** Pixel coordinate grounding data **
========================================
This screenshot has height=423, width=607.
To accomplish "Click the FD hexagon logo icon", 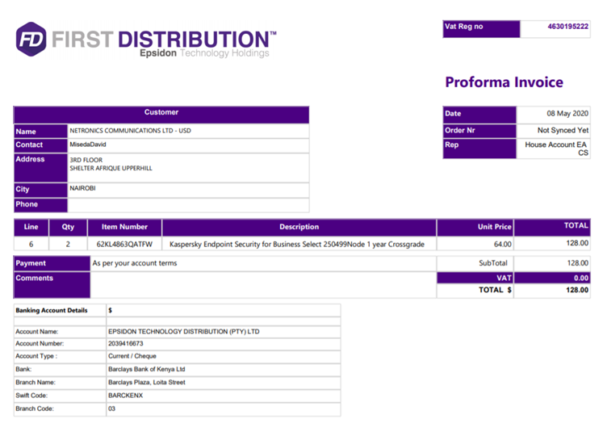I will click(31, 38).

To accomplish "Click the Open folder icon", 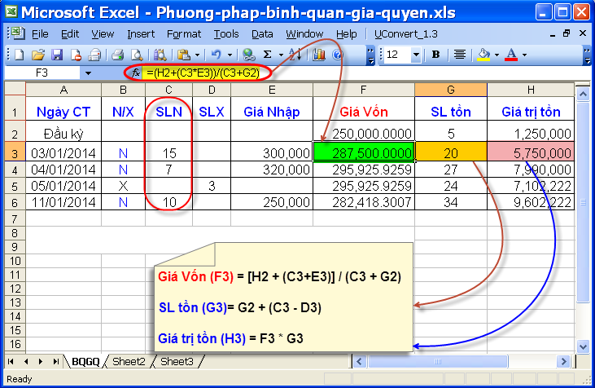I will (x=38, y=55).
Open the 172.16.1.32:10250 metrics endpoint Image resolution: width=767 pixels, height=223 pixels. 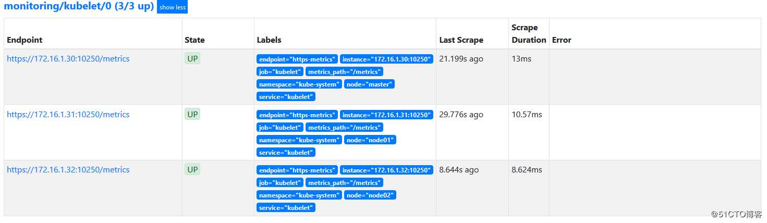(68, 170)
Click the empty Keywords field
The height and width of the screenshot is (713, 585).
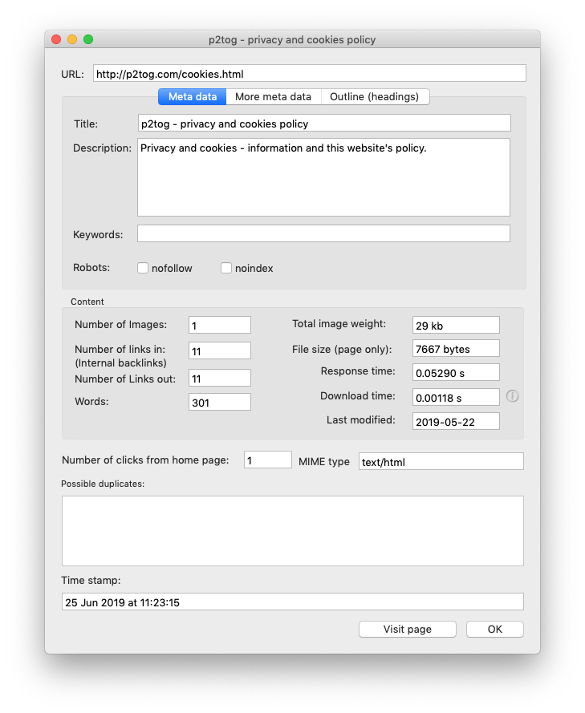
========================================
** Task prompt **
Each line above that contains the word "screenshot" must be copied.

** Answer box **
This screenshot has height=423, width=607.
The height and width of the screenshot is (713, 585).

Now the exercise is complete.